The number of refugees and migrants in Serbia at any given time varies depending on conditions along the four borders that it shares with countries that are members of the EU. According to Nikola Kovacevic, a refugee rights lawyer for the A11 Initiative for Human Rights, a Belgrade-based NGO, the Serbian state’s rhetoric towards the migrants and refugees has hardened “as it became harder for them to leave the country”.

President Aleksandar Vucic last year warned that his country must not become a “parking lot” for migrants, while his defence minister at the time, Aleksandar Vulin, despatched the army to migrant camps near the Croatian border, saying this would make Serbs feel “safer” and prevent migrants “from causing problems”. Vulin would subsequently take charge of the interior ministry, which released a succession of widely viewed videos on its YouTube channel depicting officers apprehending migrants and refugees when they tried to leave their centres.

Zeljko Z, a security guard from Belgrade, is one of Stop Censorship’s 324,000 members. He agreed to speak to BIRN by phone on condition that his full name was not revealed. He said he had spent a year in the group, and it had confirmed his low opinion of the migrants. “I’m disgusted by how they behave,” he said. “At the train station where they slept, they urinated everywhere. I don’t consider them human.” Zeljko told BIRN that he had fought in the inter-ethic civil wars that destroyed Yugoslavia in the 1990s, and as a result, did not trust Muslims. He believed the migrants were part of a plan to make Europe more Islamic. “What should I tell my daughter?” he asked. “To marry a migrant?”

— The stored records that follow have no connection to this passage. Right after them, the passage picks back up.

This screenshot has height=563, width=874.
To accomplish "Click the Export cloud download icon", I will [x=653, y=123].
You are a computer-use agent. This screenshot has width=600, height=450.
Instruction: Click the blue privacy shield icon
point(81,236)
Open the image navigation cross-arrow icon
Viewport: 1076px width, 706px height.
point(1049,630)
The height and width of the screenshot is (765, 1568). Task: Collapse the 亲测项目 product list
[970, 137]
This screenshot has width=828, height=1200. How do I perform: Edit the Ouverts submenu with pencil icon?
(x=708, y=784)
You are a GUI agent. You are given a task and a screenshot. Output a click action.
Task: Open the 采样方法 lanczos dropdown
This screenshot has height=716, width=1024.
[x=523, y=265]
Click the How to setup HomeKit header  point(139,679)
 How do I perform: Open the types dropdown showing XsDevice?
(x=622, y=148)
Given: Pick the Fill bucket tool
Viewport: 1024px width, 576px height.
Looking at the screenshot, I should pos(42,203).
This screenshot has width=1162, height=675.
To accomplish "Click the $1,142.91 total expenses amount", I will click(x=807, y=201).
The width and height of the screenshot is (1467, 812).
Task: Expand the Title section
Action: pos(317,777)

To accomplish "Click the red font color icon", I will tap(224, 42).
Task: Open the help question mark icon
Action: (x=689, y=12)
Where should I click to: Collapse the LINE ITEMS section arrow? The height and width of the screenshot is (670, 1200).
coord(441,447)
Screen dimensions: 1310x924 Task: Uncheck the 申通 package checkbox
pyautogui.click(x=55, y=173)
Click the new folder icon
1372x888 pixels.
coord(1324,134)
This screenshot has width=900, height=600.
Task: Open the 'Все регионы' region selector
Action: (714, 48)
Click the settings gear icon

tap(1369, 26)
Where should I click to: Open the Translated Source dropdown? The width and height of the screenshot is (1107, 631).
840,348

In a blog post from 2017, a senior Facebook official, Richard Allan, said Europe’s refugee and migration crisis posed a unique dilemma for Facebook. “On the one hand, we don’t want to stifle important policy conversations about how countries decide who can and can’t cross their borders. At the same time,” Allan wrote, “we know that the discussion is often hurtful and insulting” – a reference to the hate speech and “inflammatory language” that accompanied the debate. The post acknowledged that there were no universal definitions of hate speech, and that Facebook had often got it wrong.

As the world’s largest social media platform, Facebook is invaluable for political movements of all stripes that are seeking to build their following. Moreover, groups that push the limits of what can be said on the platform usually encourage their Facebook followers to subscribe to backup accounts on other platforms, in anticipation of a ban. “De-platforming does not necessarily prevent these groups from reaching their audience,” said Dr Aliaksandr Herasimenka from the Oxford Internet Institute. “Their audience simply becomes smaller and more fragmented.”

At the rally in Belgrade, Knezevic urged the gathering to use the encrypted messaging app, Telegram, to warn each other of attacks by migrants. “When someone writes that deviant migrants have appeared and attacked our citizens, we can react,” he said. “We have a right to make a citizens’ arrest. Police can monitor that group, I don’t care.”